%%

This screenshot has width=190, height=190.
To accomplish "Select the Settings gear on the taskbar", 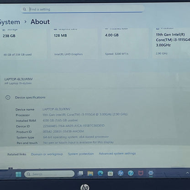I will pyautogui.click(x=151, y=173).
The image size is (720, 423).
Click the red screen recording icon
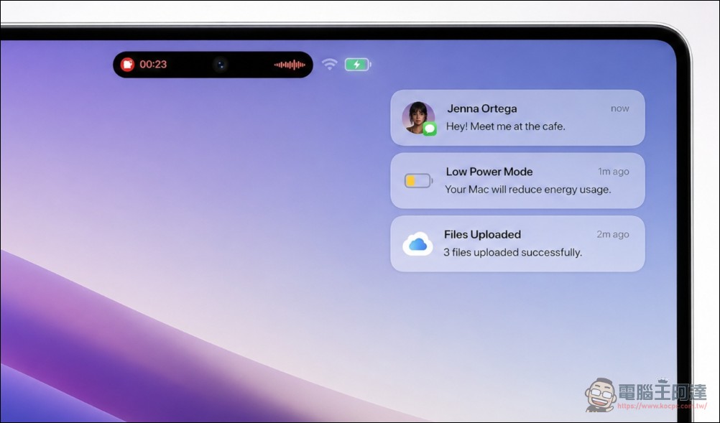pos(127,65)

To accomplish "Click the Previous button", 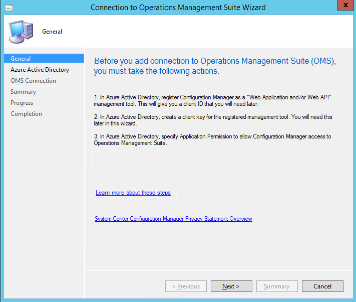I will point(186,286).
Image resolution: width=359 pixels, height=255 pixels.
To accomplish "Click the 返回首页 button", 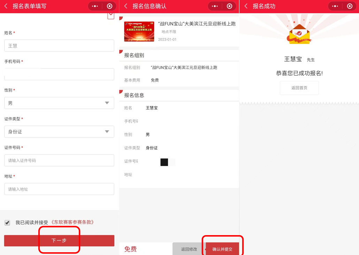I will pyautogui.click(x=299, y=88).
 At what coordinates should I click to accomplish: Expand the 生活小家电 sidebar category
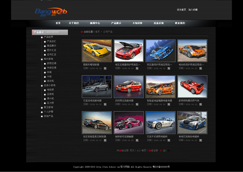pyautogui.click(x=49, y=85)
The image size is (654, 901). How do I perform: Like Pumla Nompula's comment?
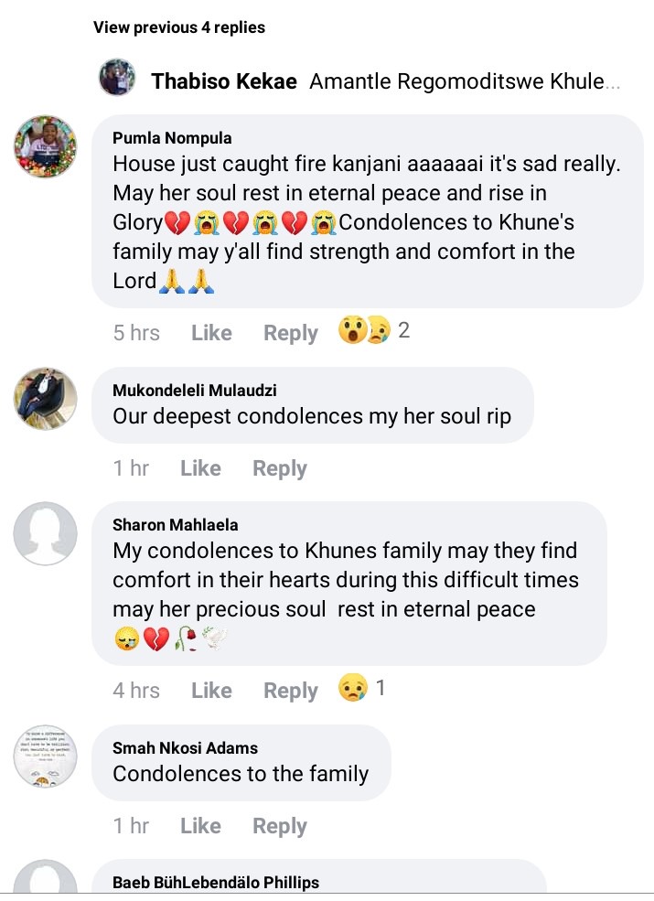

%%
%%

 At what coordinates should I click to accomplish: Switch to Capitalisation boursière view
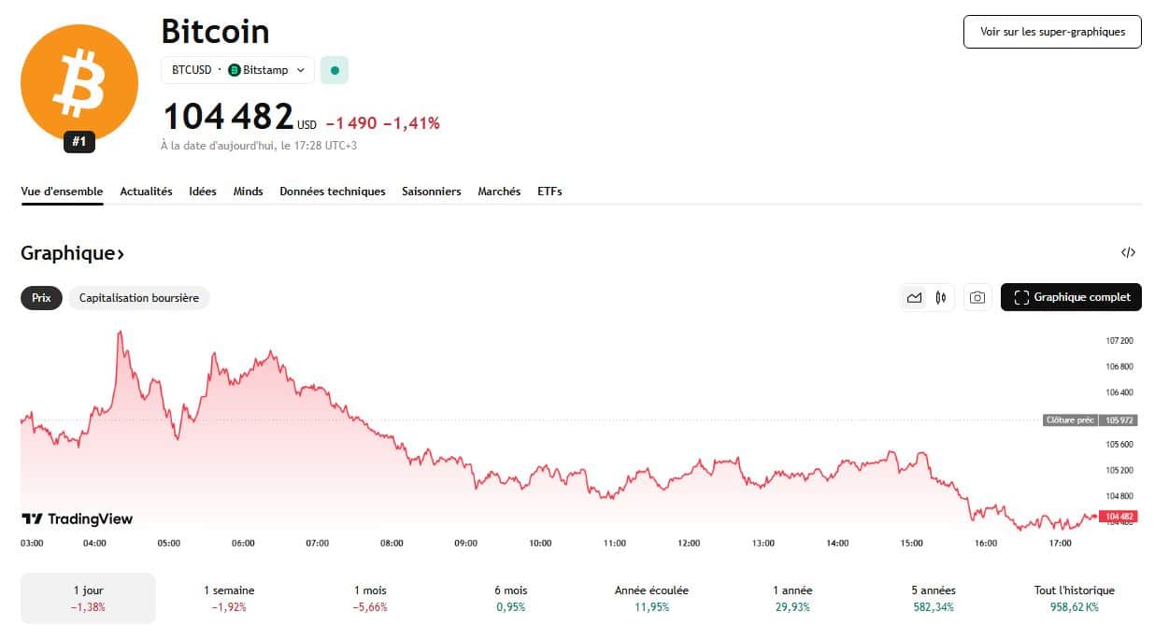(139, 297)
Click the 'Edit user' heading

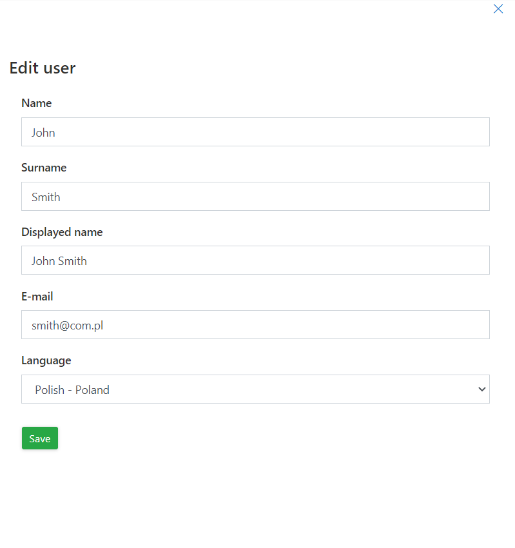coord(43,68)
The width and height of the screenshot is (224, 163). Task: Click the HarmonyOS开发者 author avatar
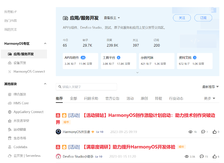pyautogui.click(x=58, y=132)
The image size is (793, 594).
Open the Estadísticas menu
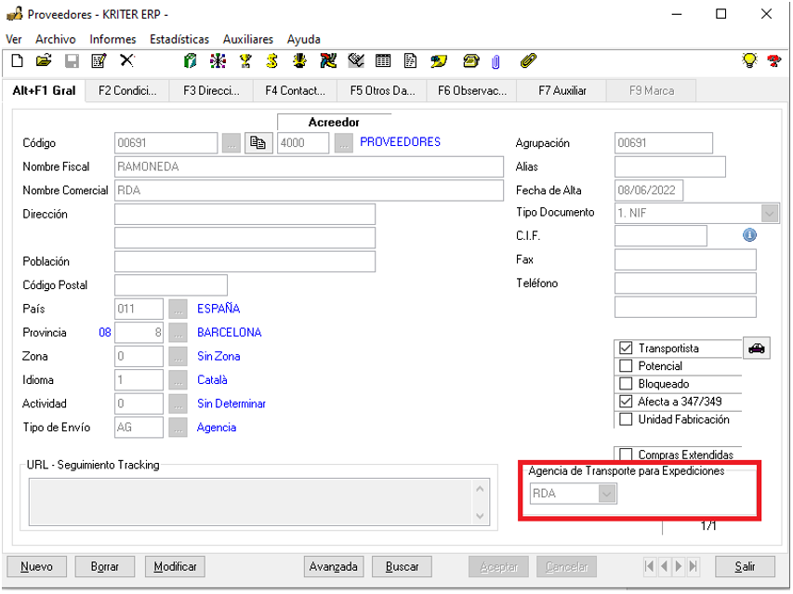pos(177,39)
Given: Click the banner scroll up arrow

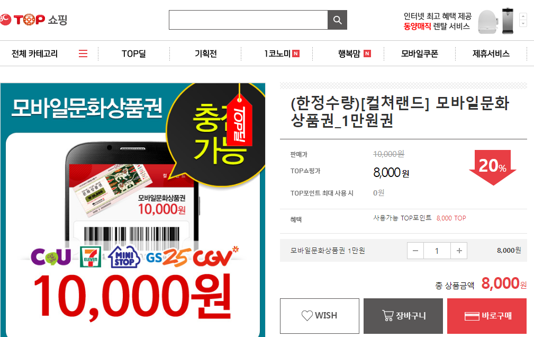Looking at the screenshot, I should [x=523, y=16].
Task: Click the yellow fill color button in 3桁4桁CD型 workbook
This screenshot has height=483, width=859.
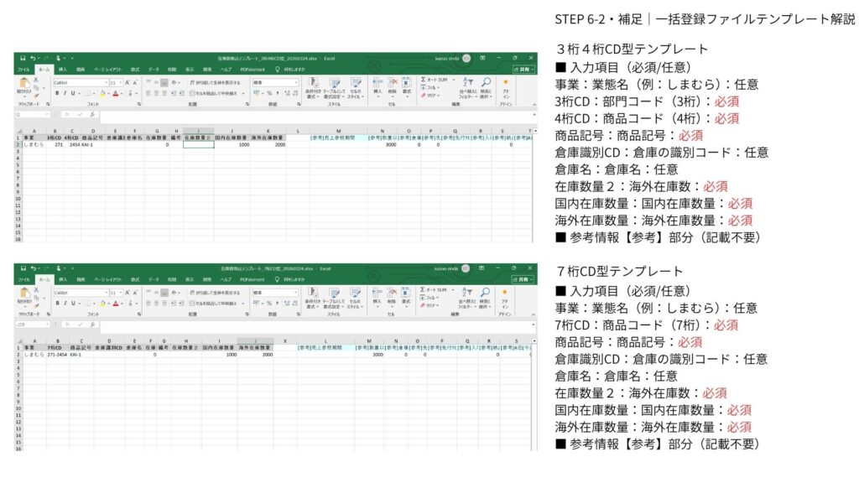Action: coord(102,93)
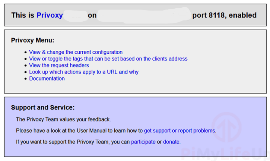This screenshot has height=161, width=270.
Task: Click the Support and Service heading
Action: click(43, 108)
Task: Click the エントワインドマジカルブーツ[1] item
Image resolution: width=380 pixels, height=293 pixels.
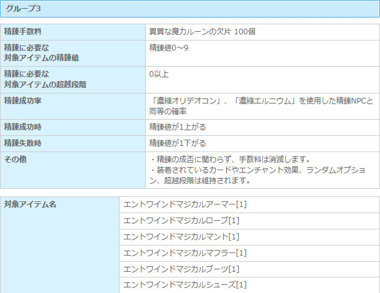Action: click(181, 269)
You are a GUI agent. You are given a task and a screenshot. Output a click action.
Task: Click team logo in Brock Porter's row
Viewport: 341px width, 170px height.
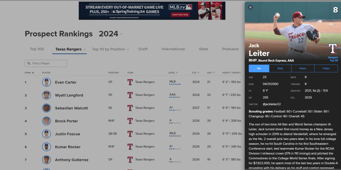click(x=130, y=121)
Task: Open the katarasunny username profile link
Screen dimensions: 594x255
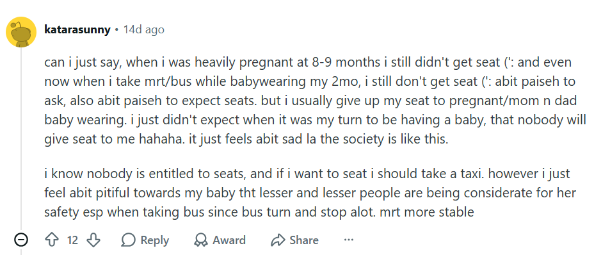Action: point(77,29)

%%

Look for the string "size" in the records, and copy every line where it is found.

ANSWER TO THIS TASK —
The image size is (720, 423).
The image size is (654, 901). How do I perform: Like Pumla Nompula's comment?
The image size is (793, 594).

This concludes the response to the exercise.